Providers are often overly concerned about inducing orthostatic hypotension with possible dizziness and syncope with prazosin. Although such “first dose syncope” can occur if prazosin or any alpha-1 AR antagonist (e.g., Flomax) is initiated at a high dose, starting at 1 mg at bedtime for 3 to 7 days then increasing gradually but persistently and teaching patients to assume an upright posture gradually during drug titration obviates this problem. Caveat: erectile dysfunction drugs increase likelihood of orthostatic hypotension, but slow transition from supine to standing is again the best prevention of dizziness. Some Veterans need 20 to 30 mgs of prazosin at bedtime before nightmares resolve and these doses, if approached gradually, rarely cause hypotension. Remember, millions of older men have taken prazosin for years for benign prostatic hyperplasia (BPH) symptomatic relief.

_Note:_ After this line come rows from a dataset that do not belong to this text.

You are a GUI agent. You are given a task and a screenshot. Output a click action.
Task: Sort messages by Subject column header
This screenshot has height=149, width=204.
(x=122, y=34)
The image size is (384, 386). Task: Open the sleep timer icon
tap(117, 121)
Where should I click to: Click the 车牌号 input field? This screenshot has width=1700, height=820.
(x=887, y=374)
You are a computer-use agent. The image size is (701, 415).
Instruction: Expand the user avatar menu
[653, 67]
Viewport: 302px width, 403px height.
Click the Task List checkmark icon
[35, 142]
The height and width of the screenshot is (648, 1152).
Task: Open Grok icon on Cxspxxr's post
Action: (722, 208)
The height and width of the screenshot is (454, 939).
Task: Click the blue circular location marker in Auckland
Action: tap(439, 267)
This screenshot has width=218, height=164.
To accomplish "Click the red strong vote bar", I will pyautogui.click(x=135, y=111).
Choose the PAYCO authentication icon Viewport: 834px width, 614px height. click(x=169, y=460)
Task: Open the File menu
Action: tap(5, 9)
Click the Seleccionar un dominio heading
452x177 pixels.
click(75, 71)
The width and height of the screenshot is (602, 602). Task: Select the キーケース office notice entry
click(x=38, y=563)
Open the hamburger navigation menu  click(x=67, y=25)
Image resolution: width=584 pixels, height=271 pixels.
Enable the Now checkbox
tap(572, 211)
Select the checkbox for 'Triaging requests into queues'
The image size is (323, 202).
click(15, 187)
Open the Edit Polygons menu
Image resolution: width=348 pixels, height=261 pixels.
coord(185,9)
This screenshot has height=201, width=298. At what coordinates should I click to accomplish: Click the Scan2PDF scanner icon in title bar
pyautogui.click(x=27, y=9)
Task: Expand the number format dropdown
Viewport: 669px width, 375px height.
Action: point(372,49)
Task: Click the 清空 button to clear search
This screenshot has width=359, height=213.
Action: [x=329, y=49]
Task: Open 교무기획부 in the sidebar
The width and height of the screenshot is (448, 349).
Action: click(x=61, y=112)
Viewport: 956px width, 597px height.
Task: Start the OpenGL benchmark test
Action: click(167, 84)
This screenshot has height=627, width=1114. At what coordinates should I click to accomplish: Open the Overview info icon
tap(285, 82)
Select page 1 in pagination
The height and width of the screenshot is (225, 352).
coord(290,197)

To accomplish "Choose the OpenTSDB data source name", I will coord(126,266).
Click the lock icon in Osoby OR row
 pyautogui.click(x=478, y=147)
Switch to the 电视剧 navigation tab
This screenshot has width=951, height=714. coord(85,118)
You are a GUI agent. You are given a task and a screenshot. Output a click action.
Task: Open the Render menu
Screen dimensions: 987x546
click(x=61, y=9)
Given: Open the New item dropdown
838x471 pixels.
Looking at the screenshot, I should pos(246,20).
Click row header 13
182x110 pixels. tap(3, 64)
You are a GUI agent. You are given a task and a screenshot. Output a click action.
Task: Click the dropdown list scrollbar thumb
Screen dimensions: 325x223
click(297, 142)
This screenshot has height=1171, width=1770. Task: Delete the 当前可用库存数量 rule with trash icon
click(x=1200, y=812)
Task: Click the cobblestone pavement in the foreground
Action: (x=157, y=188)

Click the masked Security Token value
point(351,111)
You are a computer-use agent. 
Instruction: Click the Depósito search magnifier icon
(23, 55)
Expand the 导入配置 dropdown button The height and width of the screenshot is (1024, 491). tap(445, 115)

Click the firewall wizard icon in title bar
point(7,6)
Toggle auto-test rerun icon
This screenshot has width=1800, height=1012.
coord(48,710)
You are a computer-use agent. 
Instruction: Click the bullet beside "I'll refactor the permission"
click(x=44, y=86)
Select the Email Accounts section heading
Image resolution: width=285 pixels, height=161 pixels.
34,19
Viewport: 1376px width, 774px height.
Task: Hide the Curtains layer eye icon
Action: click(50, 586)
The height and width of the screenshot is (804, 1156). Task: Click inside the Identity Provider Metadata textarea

What are your thoughts on using a low daytime dose of prazosin?
Prazosin has a duration of action of 6 to 10 hours, and is prescribed two or three times daily when used for hypertension or BPH. So, if daytime PTSD hyperarousal and re-experiencing symptoms persist even after bedtime prazosin has normalized sleep, I add a 10 AM and 3 PM dose ranging from 1 to 5 mg per dose.
If a patient cannot tolerate prazosin, whatwould be your next agent of choice for treating nightmares? (clonidine, guanfacine, doxazosin?)
It depends on the nature of the adverse effect. Anecdotal data suggest clonidine, an alpha-2 AR agonist that reduces noradrenergic outflow, and doxazosin, a longer acting but less brain penetrating alpha-1 AR antagonist may be useful. Personally, I use flexible dose adjustment to get around “cannot tolerate prazosin”. This usually works.
Many providers feel more comfortable using low dose quetiapine at bedtime for sleep disturbances in PTSD. Do you think this practice is justified?
I do not use it because of risk of weight gain (even at low dose) and common daytime “hangover”. Quetiapine is popular because it has some alpha-1 antagonist activity (and more than most antipsychotics). Unlike prazosin, it helps induce sleep, probably via antihistamine activity. However, it is less effective for nightmares than prazosin unless very large doses are prescribed. If sleep onset difficulty persists in a PTSD patient even when they are no longer reluctant to go to sleep for fear of entering a terrifying trauma nightmare, I prefer a standard hypnotic such as zolpidem or even (perish the thought) a benzodiazepine hypnotic, to augment prazosin.